La justicia de Taiwán tomó ayer una decisión histórica sobre el matrimonio homosexual, que debería permitir a la isla convertirse en el primer territorio asiático en legalizar las uniones entre personas del mismo sexo.

La Corte Constitucional consideró que la disposición del código civil, según la cual una unión matrimonial sólo puede contraerse entre un hombre y una mujer, viola los principios de la Constitución que garantizan la libertad matrimonial y la igualdad entre ciudadanos.

El tribunal da dos años al gobierno para aplicar esta decisión. Si el parlamento no efectúa el cambio en dos años, la corte aseguró que las parejas del mismo sexo podrían inscribirse para casarse de todas formas, basándose en su interpretación.

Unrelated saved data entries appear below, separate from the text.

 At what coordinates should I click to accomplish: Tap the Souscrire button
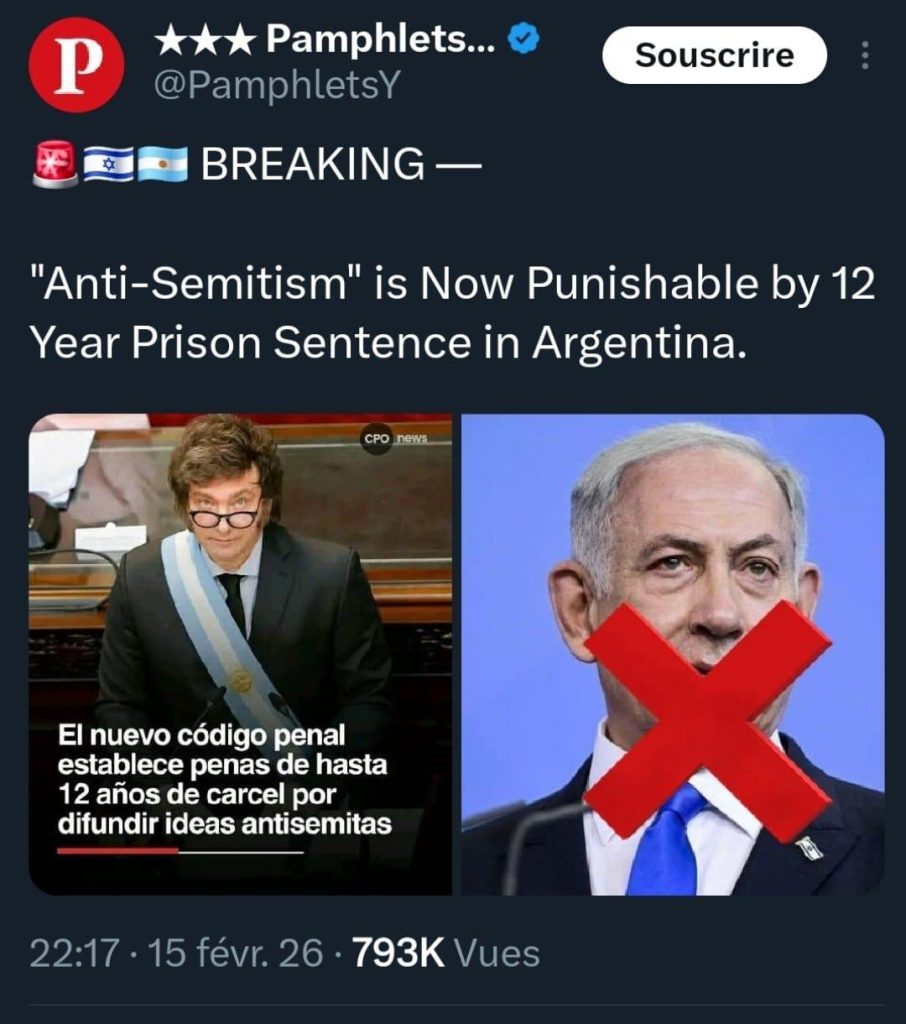pyautogui.click(x=715, y=55)
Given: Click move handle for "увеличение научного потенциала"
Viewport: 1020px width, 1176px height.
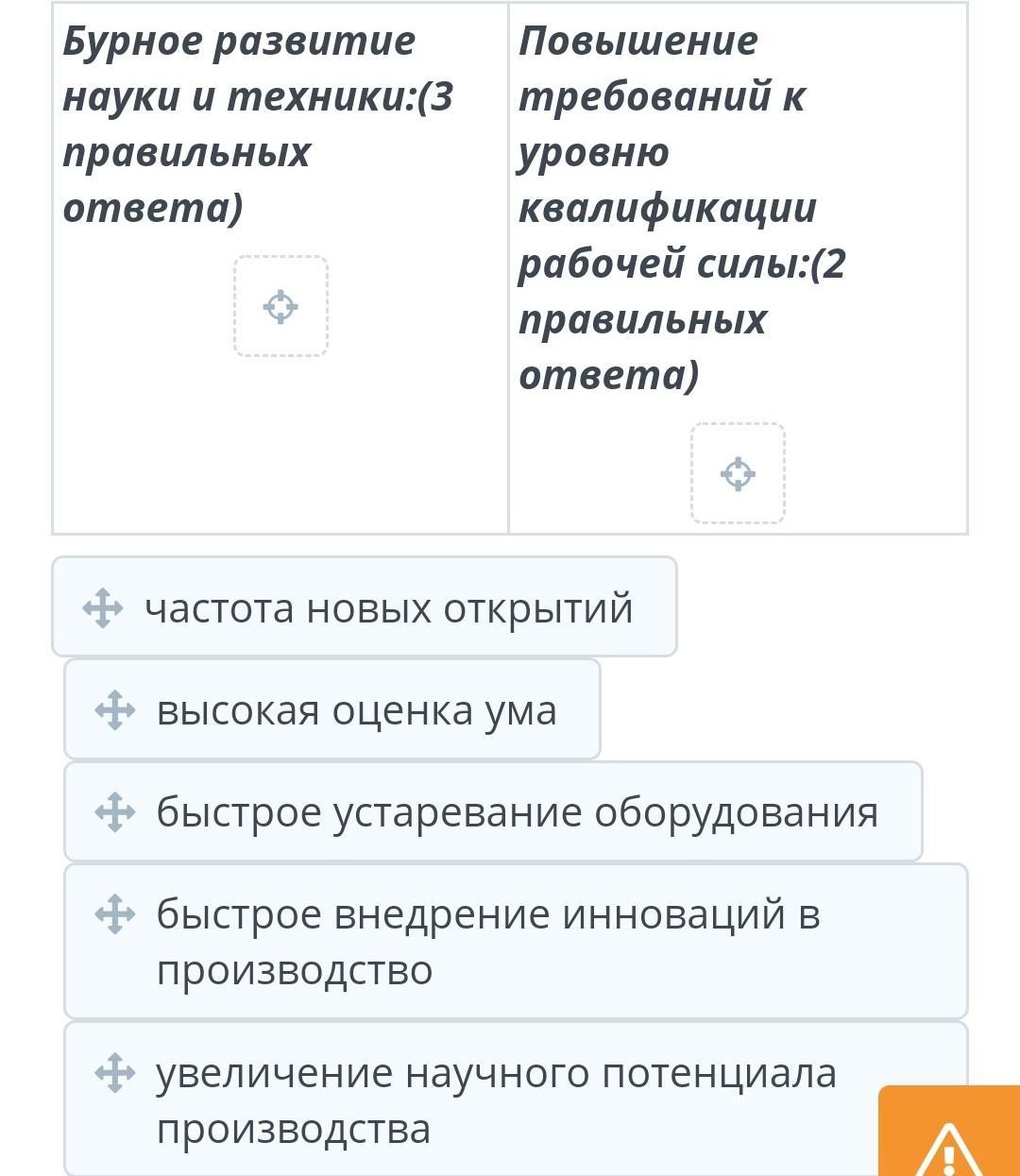Looking at the screenshot, I should [x=114, y=1073].
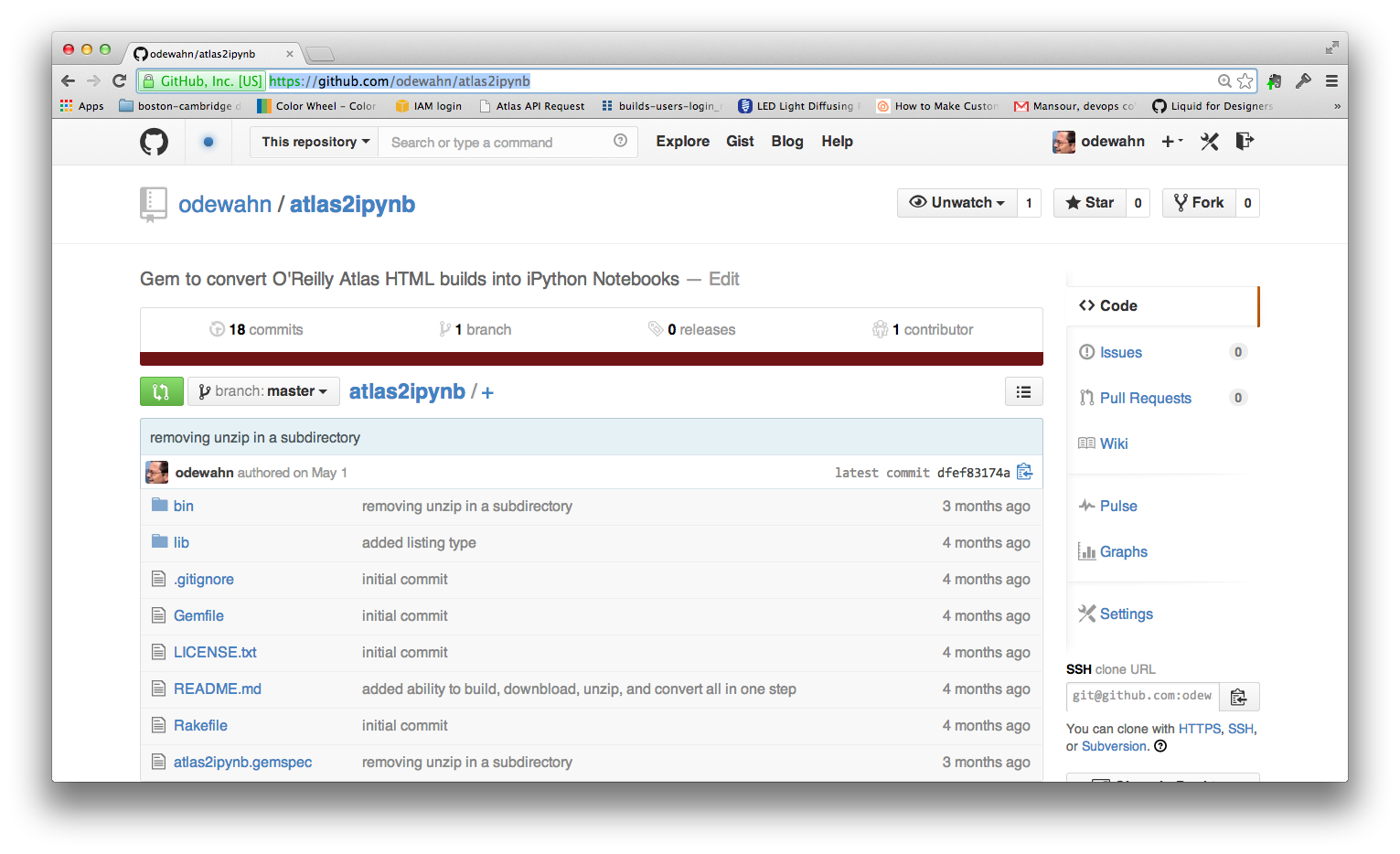Open the This repository search scope dropdown
Image resolution: width=1400 pixels, height=854 pixels.
point(315,142)
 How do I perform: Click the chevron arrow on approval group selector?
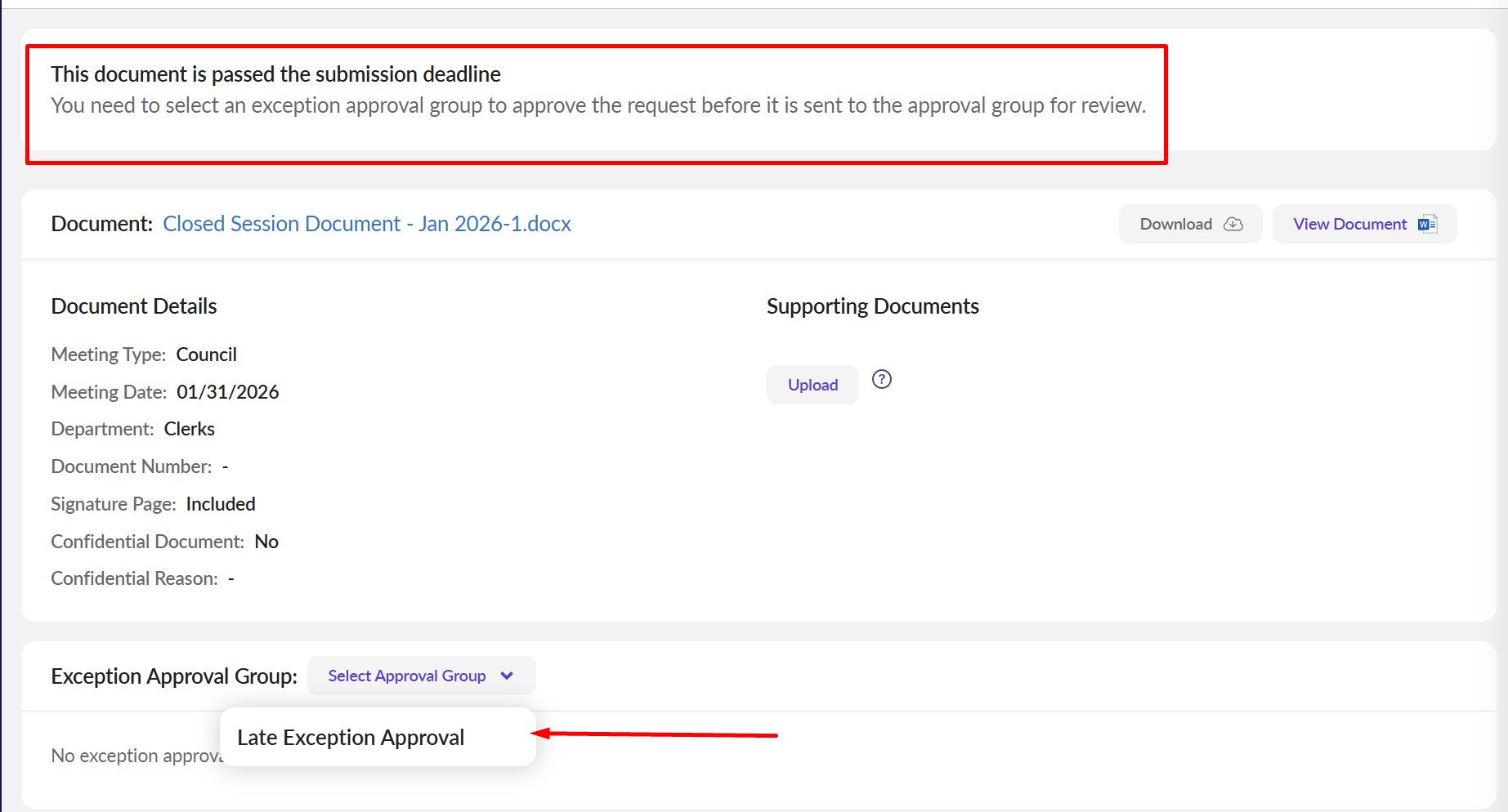tap(507, 676)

“Las disposiciones actuales sobre el matrimonio no permiten que dos personas del mismo sexo creen una unión permanente de naturaleza íntima y exclusiva con el entregado propósito de llevar una vida juntos. Esto es obviamente un grave defecto legislativo”, se lee en el comunicado de la corte.

La isla de Taiwán, separada políticamente de China desde 1949, figura entre las sociedades más progresistas de la región con respecto a los derechos de los homosexuales.

Desde la llegada al poder de la presidenta Tsai Ing-wen, en mayo de 2016, defendió abiertamente las uniones gay.

Sin embargo, la isla cuenta también con sectores muy conservadores que organizan masivas manifestaciones hostiles a cualquier evolución legislativa sobre este tema.

Centenares de defensores del matrimonio homosexual se reunieron a las afueras del Parlamento y gritaron de júbilo cuando se anunció la decisión, algunos incluso rompieron a llorar. Los militantes por el matrimonio gay declararon a los manifestantes que ahora debían asegurarse de que el gobierno pusiera en marcha la sentencia.